The patient was enrolled in the ongoing POG project at BC Cancer in Vancouver, Canada (NCT02155621). This study was approved by the University of British Columbia Research Ethics Board (REB#H14-006817). Patient identity is de-identified for the research team and information is communicated to the clinicians through unique patient identifiers. Patients consent to the potential publication of findings. Raw sequence data, analytics, and clinical data are maintained in secure computing environments. As per study protocol, each patient undergoes a study-specific biopsy. In this case, an ultrasound-guided core-needle biopsy of the neck and blood samples were collected for paired-end whole-genome sequencing (WGS) and transcriptome sequencing. RNA and DNA libraries were prepared and sequenced on the Illumina platform as previously described (Grewal et al. 2017).

Sequencing Data Analysis

In total, 150 bp paired-end normal and tumor reads were aligned to the human reference genome (hg19) using the Burrows–Wheeler alignment tool (Li and Durbin 2010) (v0.7.6a). Somatic point mutations and small insertion and deletions were detected using Strelka (v1.0.6) (Saunders et al. 2012).
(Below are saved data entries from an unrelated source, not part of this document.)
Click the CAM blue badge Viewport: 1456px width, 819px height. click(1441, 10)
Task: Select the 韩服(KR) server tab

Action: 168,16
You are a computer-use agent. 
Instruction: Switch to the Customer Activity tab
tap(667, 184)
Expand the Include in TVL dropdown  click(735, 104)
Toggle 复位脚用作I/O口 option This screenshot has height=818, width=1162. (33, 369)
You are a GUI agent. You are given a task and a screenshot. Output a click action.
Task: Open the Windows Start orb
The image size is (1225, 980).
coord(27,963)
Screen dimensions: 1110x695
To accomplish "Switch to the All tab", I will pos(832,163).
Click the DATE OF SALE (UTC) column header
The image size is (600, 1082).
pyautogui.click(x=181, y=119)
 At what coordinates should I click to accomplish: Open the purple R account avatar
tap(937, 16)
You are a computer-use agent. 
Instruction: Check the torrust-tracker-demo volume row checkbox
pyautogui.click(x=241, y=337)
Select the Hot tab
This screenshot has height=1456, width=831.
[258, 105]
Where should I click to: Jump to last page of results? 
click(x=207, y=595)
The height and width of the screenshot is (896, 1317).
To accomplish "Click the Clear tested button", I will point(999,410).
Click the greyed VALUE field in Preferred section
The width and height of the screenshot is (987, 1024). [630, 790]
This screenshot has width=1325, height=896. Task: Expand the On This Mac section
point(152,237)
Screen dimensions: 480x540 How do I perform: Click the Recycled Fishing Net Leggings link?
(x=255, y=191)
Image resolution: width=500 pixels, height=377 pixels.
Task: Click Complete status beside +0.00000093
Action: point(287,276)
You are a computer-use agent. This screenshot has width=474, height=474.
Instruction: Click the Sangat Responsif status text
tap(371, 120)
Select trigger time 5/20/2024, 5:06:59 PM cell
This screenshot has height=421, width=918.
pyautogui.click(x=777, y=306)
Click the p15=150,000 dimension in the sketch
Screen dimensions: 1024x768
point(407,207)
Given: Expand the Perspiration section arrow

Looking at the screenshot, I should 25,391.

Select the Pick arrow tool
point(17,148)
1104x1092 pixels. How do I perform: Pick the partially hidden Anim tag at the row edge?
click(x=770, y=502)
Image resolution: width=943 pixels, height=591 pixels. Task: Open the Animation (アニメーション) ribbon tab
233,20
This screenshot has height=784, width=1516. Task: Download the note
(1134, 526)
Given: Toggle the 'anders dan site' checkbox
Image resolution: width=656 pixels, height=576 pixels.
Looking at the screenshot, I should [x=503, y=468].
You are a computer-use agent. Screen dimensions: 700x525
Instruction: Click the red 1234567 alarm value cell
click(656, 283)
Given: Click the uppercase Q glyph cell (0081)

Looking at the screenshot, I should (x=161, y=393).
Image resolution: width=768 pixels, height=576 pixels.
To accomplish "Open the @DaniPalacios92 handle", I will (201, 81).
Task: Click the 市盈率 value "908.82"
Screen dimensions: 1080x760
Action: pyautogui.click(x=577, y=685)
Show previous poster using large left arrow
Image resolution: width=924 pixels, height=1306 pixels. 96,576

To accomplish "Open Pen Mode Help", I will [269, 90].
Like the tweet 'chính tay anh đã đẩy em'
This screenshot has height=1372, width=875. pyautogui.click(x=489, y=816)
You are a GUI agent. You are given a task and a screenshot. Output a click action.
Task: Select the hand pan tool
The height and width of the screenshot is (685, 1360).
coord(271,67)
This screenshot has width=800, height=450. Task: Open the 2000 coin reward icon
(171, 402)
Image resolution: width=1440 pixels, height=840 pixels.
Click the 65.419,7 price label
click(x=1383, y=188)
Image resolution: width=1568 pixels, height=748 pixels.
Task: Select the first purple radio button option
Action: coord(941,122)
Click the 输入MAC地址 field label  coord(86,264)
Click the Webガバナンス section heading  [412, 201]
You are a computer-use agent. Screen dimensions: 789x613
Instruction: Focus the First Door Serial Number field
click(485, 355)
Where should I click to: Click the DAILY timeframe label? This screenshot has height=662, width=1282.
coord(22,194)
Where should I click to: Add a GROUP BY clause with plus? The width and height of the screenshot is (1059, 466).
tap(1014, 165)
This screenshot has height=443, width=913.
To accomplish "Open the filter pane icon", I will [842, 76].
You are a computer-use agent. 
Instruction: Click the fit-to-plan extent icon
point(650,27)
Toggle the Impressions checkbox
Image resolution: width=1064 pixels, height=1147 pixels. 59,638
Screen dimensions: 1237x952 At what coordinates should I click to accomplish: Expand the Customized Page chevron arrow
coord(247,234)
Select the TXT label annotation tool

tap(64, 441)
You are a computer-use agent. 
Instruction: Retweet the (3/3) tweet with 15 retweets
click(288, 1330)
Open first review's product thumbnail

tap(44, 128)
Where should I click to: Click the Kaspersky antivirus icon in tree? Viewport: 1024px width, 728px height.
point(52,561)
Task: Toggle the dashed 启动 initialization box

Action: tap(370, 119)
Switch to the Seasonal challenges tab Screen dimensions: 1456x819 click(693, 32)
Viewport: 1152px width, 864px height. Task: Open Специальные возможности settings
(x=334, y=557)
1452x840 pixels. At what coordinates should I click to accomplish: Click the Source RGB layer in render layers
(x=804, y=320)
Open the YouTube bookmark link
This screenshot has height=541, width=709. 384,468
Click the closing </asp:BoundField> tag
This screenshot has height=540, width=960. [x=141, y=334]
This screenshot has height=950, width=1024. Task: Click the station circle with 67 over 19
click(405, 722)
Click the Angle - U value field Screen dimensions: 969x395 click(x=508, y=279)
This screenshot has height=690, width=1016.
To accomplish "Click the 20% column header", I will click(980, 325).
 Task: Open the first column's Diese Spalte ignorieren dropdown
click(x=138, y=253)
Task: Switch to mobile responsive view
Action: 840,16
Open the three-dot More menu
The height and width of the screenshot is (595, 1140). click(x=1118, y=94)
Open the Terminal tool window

Somatic copy-number alterations that were present in the tumor DNA but not in the germline were identified using CNAseq (v0.0.6) (Jones et al. 2010) and loss of heterozygosity was determined using APOLLOH (v0.1.1) (Ha et al. 2012). De novo assembly of genomic and transcriptomic data using ABySS v1.3.4 (Simpson et al. 2009) and TransABySS (v1.4.10) (Birol et al. 2009; Simpson et al. 2009) was carried out to detect rearrangements. Mutations were annotated to Ensembl v69 (Flicek et al. 2014) using SNPEff (v4.1) (Cingolani et al. 2012). Tumor content and sequencing coverage are outlined in Table 2.
Table 2.

Sequencing coverage

SampleTumor DNA coverage (WGS)Normal DNA coverage (WGS)Tumor RNA coverage (RNA-seq)
HNSCC case101×39×360M reads
Sequencing coverage RNA-seq reads were aligned using Jaguar (v2.0.3) (Butterfield et al. 2014) to the human reference (hg19) with a database of exon junctions based on Ensembl v69 (Flicek et al. 2014), and normalized expression levels were computed in reads per kilobase per million mapped reads (Mortazavi et al. 2008). Publicly available transcriptome sequencing data from HNSCC from TCGA (https://tcga-data.nci.nih.gov/tcga/; Network CGA 2015) and a compendium of adjacent normal tissue samples from the Illumina Human BodyMap 2.0 project (www.illumina.com; ArrayExpress ID: E-MTAB-513) were used to explore the expression profile of human genes and transcripts.

ADDITIONAL INFORMATION

Database Deposition and Access

The whole-genome and transcriptome sequencing data for this case are available as .bam files from the European Genome-phenome Archive (EGA; www.ebi.ac.uk/ega/home) as part of the study EGAS00001001159, accession ID EGAD00001004934. The DPYD structural variant and variants affecting KEAP1 and SLC29A1 are deposited in ClinVar (https:www.ncbi.nlm.nih.gov/clinvar/) under accession numbers SCV000996023, SCV000996021, and SCV000996022, respectively.

Ethics Statement

The patient provided written informed consent for metastatic biopsies, sequencing, and publication of results as part of the Personalized Oncogenomics Program of British Columbia (NCT02155621, University of British Columbia Clinical Research Ethics Board approval no. H14-006817).

Acknowledgments

This work would not be possible without the participation of our patients and families, the POG team, and the generous support of the BC Cancer Foundation and Genome British Columbia (project B20POG). We also acknowledge contributions toward equipment and infrastructure from Genome Canada and Genome BC (projects 202SEQ, 212SEQ, 12002), Canada Foundation for Innovation (projects 20070, 30981, 30198, 33408), and the BC Knowledge Development Fund. The results published here are in part based on data generated by the following projects and obtained from dbGaP (http://www.ncbi.nlm.nih.gov/gap): The Cancer Genome Atlas managed by the National Cancer Institute (NCI) and the National Human Genome Research Institute (NHGRI) (http://cancergenome.nih.gov) and the Genotype-Tissue Expression (GTEx) Project, supported by the Common Fund of the Office of the Director of the National Institutes of Health (https://commonfund.nih.gov/GTEx).

Competing Interest Statement

The authors have declared no competing interest.